* Task details:
Provide an exact copy of the lines from the beginning of the records through the line that includes "Open the Blog", and of no others.

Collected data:
──────────────────────────────
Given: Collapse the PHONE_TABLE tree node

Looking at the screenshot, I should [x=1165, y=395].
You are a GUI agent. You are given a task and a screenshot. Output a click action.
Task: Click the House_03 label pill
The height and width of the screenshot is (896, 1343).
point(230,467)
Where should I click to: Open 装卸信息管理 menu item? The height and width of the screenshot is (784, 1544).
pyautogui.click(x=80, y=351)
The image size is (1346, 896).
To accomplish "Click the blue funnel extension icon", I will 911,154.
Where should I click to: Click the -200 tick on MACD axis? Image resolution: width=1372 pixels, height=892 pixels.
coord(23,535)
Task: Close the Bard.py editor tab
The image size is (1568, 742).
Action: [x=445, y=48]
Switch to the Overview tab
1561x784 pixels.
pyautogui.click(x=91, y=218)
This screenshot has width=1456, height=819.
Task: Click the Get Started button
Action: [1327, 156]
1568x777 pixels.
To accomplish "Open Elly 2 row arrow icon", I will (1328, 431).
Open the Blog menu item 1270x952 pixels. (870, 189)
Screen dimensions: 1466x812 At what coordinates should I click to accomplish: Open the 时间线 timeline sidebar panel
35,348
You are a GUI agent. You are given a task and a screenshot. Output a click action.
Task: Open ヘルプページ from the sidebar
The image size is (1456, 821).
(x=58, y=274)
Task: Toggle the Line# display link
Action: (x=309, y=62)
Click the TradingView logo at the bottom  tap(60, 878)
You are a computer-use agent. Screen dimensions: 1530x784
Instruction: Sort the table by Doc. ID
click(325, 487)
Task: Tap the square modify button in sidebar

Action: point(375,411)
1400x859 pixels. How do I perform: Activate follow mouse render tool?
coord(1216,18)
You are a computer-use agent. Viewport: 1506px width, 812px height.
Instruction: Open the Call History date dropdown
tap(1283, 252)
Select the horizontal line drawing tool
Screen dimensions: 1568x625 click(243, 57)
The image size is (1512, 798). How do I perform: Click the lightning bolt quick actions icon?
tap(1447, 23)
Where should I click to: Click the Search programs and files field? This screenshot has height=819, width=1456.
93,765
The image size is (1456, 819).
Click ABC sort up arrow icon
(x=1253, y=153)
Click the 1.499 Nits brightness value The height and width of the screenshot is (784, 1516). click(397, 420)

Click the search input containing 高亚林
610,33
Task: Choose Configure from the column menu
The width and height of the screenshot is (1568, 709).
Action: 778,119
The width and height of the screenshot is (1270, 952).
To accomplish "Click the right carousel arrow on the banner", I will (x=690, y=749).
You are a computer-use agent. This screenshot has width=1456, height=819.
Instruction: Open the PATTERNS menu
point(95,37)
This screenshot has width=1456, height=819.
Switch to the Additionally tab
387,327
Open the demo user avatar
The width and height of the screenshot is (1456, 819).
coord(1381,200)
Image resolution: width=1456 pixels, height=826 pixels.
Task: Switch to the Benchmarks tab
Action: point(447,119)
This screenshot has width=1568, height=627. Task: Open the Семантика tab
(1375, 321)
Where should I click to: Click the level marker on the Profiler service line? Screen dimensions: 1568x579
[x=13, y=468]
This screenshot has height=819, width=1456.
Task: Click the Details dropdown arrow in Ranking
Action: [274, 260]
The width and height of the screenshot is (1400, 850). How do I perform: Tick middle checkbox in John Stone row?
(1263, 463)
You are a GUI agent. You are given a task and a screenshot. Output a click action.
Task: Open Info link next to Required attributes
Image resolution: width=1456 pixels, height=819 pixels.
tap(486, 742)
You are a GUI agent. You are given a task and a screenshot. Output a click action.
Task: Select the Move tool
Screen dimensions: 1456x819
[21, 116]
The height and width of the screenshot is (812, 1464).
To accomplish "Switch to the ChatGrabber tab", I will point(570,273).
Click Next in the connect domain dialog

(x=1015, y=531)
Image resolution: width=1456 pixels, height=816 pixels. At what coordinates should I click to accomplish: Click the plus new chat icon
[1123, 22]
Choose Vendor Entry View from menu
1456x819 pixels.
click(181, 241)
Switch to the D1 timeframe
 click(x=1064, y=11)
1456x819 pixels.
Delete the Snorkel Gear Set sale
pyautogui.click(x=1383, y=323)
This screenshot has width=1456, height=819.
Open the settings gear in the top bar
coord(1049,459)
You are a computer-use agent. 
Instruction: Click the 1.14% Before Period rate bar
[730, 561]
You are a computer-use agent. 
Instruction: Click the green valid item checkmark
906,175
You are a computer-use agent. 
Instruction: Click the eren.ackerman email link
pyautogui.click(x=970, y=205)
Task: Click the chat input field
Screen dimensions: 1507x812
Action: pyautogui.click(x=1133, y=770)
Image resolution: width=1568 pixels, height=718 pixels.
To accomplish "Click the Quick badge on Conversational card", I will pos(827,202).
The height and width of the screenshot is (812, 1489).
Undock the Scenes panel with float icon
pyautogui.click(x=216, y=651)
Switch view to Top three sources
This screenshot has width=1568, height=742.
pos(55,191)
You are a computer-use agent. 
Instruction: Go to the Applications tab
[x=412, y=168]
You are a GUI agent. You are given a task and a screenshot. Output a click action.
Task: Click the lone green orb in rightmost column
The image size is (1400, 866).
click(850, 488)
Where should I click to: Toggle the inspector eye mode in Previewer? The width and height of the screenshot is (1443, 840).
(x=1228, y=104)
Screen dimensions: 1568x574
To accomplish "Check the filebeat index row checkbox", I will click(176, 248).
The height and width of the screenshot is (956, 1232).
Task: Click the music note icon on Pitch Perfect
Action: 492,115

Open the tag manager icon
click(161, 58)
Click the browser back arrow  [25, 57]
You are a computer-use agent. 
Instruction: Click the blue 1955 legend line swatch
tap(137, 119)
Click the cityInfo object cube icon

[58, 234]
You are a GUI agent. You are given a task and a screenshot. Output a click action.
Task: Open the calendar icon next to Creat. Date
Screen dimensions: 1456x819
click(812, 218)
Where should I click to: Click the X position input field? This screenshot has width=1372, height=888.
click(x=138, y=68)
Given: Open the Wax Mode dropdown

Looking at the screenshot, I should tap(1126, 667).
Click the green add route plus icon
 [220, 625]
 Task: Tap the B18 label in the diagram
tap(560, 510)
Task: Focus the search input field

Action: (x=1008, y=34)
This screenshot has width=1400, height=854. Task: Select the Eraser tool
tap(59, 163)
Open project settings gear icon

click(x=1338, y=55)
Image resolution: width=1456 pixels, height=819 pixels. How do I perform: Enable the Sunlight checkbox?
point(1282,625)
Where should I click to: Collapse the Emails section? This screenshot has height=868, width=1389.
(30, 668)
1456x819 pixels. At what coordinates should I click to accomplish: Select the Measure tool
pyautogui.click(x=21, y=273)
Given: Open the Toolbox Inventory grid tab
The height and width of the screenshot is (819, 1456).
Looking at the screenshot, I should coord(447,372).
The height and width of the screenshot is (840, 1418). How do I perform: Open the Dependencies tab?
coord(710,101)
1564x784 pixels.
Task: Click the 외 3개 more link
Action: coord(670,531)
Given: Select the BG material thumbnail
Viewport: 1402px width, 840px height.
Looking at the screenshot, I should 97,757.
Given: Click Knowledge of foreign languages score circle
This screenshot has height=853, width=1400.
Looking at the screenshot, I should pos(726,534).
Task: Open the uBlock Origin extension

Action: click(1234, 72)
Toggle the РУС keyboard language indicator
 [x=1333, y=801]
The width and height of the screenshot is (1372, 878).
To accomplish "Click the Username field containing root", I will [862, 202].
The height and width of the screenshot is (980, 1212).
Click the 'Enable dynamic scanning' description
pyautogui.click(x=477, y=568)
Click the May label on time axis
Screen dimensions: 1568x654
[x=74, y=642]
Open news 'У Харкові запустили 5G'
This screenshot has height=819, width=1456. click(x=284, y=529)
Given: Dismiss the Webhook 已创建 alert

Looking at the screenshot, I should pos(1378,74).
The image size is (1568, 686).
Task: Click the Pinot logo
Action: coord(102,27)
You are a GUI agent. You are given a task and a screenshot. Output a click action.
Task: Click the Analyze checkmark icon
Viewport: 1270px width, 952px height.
──────────────────────────────
* Result below:
Given: Collapse the PHONE_TABLE tree node

Looking at the screenshot, I should [x=1165, y=395].
You are a GUI agent. You are given a task and a screenshot. Output a click action.
Task: Click the House_03 label pill
The height and width of the screenshot is (896, 1343).
point(230,467)
Where should I click to: Open 装卸信息管理 menu item? The height and width of the screenshot is (784, 1544).
pyautogui.click(x=80, y=351)
The image size is (1346, 896).
To accomplish "Click the blue funnel extension icon", I will 911,154.
Where should I click to: Click the -200 tick on MACD axis? Image resolution: width=1372 pixels, height=892 pixels.
coord(23,535)
Task: Close the Bard.py editor tab
The image size is (1568, 742).
Action: [x=445, y=48]
Switch to the Overview tab
1561x784 pixels.
pyautogui.click(x=91, y=218)
This screenshot has width=1456, height=819.
Task: Click the Get Started button
Action: [1327, 156]
1568x777 pixels.
To accomplish "Open Elly 2 row arrow icon", I will (1328, 431).
Open the Blog menu item 1270x952 pixels. (870, 189)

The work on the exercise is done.